# [EXERCISE DIRECTIONS]
Each of the entries below should be written out exactly as it reads.

# [MATERIAL SHOWN]

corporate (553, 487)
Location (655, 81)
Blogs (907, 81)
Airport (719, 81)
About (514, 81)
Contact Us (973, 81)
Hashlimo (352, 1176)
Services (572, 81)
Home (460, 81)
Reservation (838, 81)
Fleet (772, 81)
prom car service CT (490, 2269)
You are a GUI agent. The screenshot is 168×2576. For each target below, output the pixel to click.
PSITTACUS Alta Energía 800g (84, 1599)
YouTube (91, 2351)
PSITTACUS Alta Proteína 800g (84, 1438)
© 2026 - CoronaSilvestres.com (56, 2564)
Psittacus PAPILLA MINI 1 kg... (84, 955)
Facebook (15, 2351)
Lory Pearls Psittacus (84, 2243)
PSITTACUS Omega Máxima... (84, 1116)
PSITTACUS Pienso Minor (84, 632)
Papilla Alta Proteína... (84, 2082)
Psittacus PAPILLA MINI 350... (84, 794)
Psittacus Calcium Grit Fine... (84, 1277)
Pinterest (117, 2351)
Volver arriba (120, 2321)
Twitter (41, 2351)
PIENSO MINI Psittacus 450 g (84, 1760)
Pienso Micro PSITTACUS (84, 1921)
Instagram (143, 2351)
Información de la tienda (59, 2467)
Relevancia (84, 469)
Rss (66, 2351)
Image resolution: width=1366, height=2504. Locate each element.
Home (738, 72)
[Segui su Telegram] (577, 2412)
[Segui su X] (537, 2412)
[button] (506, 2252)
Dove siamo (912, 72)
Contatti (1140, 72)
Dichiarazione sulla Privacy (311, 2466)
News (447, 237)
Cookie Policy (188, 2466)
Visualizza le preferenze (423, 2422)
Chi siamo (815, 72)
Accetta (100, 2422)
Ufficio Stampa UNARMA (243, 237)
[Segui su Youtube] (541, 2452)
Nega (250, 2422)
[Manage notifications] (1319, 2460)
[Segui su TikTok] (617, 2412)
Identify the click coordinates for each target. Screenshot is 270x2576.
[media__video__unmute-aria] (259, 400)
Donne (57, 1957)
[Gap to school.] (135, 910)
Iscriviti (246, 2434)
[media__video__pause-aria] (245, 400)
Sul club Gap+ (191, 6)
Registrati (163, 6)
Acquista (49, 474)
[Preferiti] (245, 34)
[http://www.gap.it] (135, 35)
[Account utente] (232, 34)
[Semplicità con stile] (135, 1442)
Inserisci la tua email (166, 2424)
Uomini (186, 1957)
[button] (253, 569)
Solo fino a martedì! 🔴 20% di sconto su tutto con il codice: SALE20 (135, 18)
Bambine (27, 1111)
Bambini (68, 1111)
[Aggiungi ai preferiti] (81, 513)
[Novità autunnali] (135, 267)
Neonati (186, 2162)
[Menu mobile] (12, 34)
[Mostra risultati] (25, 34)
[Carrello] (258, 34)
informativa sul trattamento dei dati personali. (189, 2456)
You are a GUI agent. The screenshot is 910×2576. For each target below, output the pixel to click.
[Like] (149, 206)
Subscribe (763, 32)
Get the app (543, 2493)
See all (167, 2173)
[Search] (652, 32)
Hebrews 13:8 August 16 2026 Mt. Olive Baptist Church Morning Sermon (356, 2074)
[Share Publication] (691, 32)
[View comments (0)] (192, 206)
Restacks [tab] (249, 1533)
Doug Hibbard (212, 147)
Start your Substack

# [RESULT FOR THIS TASK]
corporate (553, 487)
Location (655, 81)
Blogs (907, 81)
Airport (719, 81)
About (514, 81)
Contact Us (973, 81)
Hashlimo (352, 1176)
Services (572, 81)
Home (460, 81)
Reservation (838, 81)
Fleet (772, 81)
prom car service CT (490, 2269)
You are a GUI agent. The screenshot is 168×2576. For each target below, output the pixel to click.
PSITTACUS Alta Energía 800g (84, 1599)
YouTube (91, 2351)
PSITTACUS Alta Proteína 800g (84, 1438)
© 2026 - CoronaSilvestres.com (56, 2564)
Psittacus PAPILLA MINI 1 kg... (84, 955)
Facebook (15, 2351)
Lory Pearls Psittacus (84, 2243)
PSITTACUS Omega Máxima... (84, 1116)
PSITTACUS Pienso Minor (84, 632)
Papilla Alta Proteína... (84, 2082)
Psittacus PAPILLA MINI 350... (84, 794)
Psittacus Calcium Grit Fine... (84, 1277)
Pinterest (117, 2351)
Volver arriba (120, 2321)
Twitter (41, 2351)
PIENSO MINI Psittacus 450 g (84, 1760)
Pienso Micro PSITTACUS (84, 1921)
Instagram (143, 2351)
Información de la tienda (59, 2467)
Relevancia (84, 469)
Rss (66, 2351)
Image resolution: width=1366, height=2504. Locate each element.
Home (738, 72)
[Segui su Telegram] (577, 2412)
[Segui su X] (537, 2412)
[button] (506, 2252)
Dove siamo (912, 72)
Contatti (1140, 72)
Dichiarazione sulla Privacy (311, 2466)
News (447, 237)
Cookie Policy (188, 2466)
Visualizza le preferenze (423, 2422)
Chi siamo (815, 72)
Accetta (100, 2422)
Ufficio Stampa UNARMA (243, 237)
[Segui su Youtube] (541, 2452)
Nega (250, 2422)
[Manage notifications] (1319, 2460)
[Segui su TikTok] (617, 2412)
Identify the click coordinates for each target. Screenshot is 270x2576.
[media__video__unmute-aria] (259, 400)
Donne (57, 1957)
[Gap to school.] (135, 910)
Iscriviti (246, 2434)
[media__video__pause-aria] (245, 400)
Sul club Gap+ (191, 6)
Registrati (163, 6)
Acquista (49, 474)
[Preferiti] (245, 34)
[http://www.gap.it] (135, 35)
[Account utente] (232, 34)
[Semplicità con stile] (135, 1442)
Inserisci la tua email (166, 2424)
Uomini (186, 1957)
[button] (253, 569)
Solo fino a martedì! 🔴 20% di sconto su tutto con il codice: SALE20 (135, 18)
Bambine (27, 1111)
Bambini (68, 1111)
[Aggiungi ai preferiti] (81, 513)
[Novità autunnali] (135, 267)
Neonati (186, 2162)
[Menu mobile] (12, 34)
[Mostra risultati] (25, 34)
[Carrello] (258, 34)
informativa sul trattamento dei dati personali. (189, 2456)
You are a GUI agent. The screenshot is 910×2576. For each target below, output the pixel to click.
[Like] (149, 206)
Subscribe (763, 32)
Get the app (543, 2493)
See all (167, 2173)
[Search] (652, 32)
Hebrews 13:8 August 16 2026 Mt. Olive Baptist Church Morning Sermon (356, 2074)
[Share Publication] (691, 32)
[View comments (0)] (192, 206)
Restacks [tab] (249, 1533)
Doug Hibbard (212, 147)
Start your Substack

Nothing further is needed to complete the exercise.